Après des mois d'empoignades, notamment entre Londres et Paris, l'UE a fait un grand pas mardi vers une régulation des fonds spéculatifs, accusés d'avoir amplifié la crise financière et qui devront à l'avenir respecter certaines règles pour obtenir un "passeport" européen.
"Nous avons un accord à l'unanimité" entre les gouvernements, s'est félicité le ministre belge des Finances Didier Reynders, dont le pays assure la présidence de l'UE, après une réunion avec ses homologues européens à Luxembourg.

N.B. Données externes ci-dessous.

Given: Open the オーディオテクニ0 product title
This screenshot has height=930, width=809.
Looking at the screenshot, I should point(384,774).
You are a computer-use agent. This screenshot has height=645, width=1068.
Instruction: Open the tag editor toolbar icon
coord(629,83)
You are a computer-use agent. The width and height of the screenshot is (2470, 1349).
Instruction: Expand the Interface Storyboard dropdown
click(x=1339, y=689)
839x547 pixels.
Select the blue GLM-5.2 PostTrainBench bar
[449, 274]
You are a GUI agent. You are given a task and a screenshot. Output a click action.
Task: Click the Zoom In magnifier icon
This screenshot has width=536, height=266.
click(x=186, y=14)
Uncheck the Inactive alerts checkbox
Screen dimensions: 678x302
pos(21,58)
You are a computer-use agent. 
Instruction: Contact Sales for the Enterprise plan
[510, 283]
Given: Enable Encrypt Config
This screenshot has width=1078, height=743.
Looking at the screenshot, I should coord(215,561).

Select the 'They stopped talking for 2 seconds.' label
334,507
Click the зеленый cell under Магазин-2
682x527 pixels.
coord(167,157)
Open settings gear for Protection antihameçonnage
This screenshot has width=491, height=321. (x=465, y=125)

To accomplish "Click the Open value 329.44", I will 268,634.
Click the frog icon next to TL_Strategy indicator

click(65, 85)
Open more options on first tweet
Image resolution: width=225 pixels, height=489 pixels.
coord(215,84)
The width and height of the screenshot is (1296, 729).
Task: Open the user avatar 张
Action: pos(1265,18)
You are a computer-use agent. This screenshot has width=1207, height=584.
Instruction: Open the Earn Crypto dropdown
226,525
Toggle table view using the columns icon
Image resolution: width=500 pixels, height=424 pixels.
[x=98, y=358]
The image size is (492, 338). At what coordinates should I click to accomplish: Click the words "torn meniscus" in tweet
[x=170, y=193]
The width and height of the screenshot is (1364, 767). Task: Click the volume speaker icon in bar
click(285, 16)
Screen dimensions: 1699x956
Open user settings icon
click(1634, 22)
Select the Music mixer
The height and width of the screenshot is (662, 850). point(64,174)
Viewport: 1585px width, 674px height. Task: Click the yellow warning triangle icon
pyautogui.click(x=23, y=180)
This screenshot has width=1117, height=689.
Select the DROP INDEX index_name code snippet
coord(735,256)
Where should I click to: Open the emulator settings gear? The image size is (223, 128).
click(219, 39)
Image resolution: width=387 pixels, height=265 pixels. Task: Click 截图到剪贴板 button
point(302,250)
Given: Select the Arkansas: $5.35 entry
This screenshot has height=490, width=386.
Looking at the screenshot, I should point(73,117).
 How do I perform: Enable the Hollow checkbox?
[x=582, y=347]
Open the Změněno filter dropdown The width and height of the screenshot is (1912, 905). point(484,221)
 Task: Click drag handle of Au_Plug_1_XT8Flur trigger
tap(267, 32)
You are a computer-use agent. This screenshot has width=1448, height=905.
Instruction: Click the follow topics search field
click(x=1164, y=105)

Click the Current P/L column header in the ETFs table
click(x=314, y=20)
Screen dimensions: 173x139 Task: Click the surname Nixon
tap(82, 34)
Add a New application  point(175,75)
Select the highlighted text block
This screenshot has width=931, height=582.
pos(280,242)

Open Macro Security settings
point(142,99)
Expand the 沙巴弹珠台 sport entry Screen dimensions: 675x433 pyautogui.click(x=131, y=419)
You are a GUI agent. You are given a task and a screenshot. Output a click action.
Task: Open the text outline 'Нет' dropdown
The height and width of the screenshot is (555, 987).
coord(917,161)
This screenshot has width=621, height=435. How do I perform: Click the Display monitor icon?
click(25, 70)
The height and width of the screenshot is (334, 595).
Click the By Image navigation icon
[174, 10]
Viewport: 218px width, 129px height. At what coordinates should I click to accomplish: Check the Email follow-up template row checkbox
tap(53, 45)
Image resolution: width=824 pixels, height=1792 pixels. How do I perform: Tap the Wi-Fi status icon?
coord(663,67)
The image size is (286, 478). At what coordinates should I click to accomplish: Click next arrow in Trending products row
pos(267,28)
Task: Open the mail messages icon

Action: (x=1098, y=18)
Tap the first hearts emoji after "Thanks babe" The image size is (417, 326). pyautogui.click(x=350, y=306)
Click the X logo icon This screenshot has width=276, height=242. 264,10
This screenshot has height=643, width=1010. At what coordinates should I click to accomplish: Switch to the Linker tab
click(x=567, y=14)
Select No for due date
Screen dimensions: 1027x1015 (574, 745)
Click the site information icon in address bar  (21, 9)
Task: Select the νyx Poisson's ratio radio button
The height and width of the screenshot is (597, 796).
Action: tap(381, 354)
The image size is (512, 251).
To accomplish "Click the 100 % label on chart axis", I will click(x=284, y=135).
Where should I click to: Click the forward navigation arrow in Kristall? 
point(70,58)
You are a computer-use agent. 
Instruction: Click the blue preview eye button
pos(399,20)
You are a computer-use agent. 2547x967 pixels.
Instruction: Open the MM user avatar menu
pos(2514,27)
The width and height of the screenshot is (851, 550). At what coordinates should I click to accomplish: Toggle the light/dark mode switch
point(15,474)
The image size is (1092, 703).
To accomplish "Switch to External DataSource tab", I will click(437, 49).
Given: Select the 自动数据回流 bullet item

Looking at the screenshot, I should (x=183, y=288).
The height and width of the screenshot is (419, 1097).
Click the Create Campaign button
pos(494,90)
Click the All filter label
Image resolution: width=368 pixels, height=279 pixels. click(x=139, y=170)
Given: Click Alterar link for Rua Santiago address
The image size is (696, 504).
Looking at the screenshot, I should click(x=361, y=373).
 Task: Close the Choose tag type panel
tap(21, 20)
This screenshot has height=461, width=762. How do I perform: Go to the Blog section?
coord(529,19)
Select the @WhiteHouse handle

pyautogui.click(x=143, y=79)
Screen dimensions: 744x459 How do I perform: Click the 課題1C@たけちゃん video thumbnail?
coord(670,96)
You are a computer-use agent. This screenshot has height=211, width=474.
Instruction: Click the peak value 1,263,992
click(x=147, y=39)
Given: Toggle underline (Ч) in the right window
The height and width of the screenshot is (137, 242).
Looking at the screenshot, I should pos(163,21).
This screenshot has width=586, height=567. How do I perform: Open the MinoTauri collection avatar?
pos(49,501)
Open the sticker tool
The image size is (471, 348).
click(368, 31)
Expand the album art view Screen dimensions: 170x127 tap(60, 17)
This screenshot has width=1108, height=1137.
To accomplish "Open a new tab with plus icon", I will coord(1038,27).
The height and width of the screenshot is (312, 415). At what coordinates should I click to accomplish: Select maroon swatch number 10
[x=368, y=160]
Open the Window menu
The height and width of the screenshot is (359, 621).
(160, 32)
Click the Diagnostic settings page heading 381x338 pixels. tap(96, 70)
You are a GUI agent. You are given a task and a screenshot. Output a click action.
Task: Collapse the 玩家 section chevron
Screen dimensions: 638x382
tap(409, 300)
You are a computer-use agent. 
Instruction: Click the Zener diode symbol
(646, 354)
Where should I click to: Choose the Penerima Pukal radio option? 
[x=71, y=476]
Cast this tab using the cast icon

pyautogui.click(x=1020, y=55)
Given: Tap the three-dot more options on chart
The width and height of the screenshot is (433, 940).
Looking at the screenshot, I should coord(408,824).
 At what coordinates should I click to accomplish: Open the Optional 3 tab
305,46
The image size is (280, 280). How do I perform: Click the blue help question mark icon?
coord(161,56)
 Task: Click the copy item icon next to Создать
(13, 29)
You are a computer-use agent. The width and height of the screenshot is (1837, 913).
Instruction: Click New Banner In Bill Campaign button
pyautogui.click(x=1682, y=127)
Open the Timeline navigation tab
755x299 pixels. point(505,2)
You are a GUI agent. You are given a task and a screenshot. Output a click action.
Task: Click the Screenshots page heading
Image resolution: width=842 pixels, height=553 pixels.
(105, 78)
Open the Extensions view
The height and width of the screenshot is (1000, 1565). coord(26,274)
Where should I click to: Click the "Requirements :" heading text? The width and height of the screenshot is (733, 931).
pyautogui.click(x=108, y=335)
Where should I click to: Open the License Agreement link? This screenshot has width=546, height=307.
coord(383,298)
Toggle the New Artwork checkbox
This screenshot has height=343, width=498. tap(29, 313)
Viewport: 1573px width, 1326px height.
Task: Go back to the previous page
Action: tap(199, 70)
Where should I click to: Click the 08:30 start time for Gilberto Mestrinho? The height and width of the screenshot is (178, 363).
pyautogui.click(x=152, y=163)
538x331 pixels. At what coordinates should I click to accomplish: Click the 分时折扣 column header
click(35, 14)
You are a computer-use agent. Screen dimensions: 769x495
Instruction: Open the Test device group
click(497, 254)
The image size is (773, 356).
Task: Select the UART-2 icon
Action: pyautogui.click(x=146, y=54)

Sur cette base, des discussions vont reprendre avec le Parlement européen, en vue d'un vote en novembre censé mettre fin à un processus très difficile.
Les eurodéputés avaient réclamé dès septembre 2008, juste après la faillite de Lehman Brothers, un meilleur encadrement du secteur très opaque des fonds spéculatifs, accusés d'encourager la spéculation car ils prennent des risques importants pour obtenir les rendements les plus élevés possibles.
Ces fonds géraient 2.000 milliards de dollars dans le monde avant la crise financière, un montant tombé l'an dernier à 1.200-1.300 milliards, et ils représentent certains jours la moitié des échanges sur les marchés.
Le compromis trouvé mardi par les ministres repose sur un "passeport" permettant la commercialisation des fonds dans toute l'UE, y compris quand ils n'y sont pas basés.
Mais "ce sera un passeport qui se mérite", a prévenu le commissaire européen chargé des services financiers, Michel Barnier: il sera conditionné au respect d'obligations en termes de capitalisation, de gestion du risque...
Le passeport sera introduit en 2013 pour les fonds européens, et en 2015 pour ceux d'autres pays.
Il sera octroyé par le régulateur du pays européen où le gestionnaire de fonds réalise la plus grande part de son activité, mais le compromis ouvre la porte à un éventuel transfert au futur régulateur européen des marchés financiers (ESMA), dans le cadre d'un réexamen du dispositif en 2017.
Une période de transition est en outre prévue entre 2015 et 2018, durant laquelle un pays pourra accepter, sur son seul territoire, des fonds ne respectant pas toutes les conditions pour un passeport européen.
La France s'est longtemps opposée au passeport, par crainte de laisser les mains libres en Europe à des acteurs douteux, basés par exemple dans des paradis fiscaux.
Londres, où sont basés la grande majorité des fonds spéculatifs actifs en Europe, redoutait pour sa part des contraintes trop fortes risquant de provoquer un exode vers d'autres continents.
Tant la ministre française des Finances, Christine Lagarde, que le représentant britannique, Mark Hoban, ont finalement salué mardi des progrès "significatifs".
Les projets européens sont aussi suivis de près par le gouvernement américain, qui a mis en garde l'UE à plusieurs reprises contre une législation trop protectionniste.
"Il n'y a pas de discrimination, seulement de l'exigence", a assuré Michel Barnier.
La régulation des fonds spéculatifs fait partie des engagements pris depuis la crise par le G20, le forum des grands pays industrialisés et émergents de la planète.
Pour des raisons de crédibilité, les Européens veulent arriver au sommet du G20 de Séoul en novembre avec une législation définitive.
Pour cela, une nouvelle réunion de négociation avec le Parlement européen devrait avoir lieu la semaine prochaine, selon le rapporteur parlementaire, le conservateur Jean-Paul Gauzès. Il reconnaît que le texte final "ne sera peut-être pas parfait mais sera un bon début".
Plus critique, l'écologiste Pascal Canfin juge que le texte "fait largement semblant de réguler les fonds spéculatifs", car il permet le contournement des règles.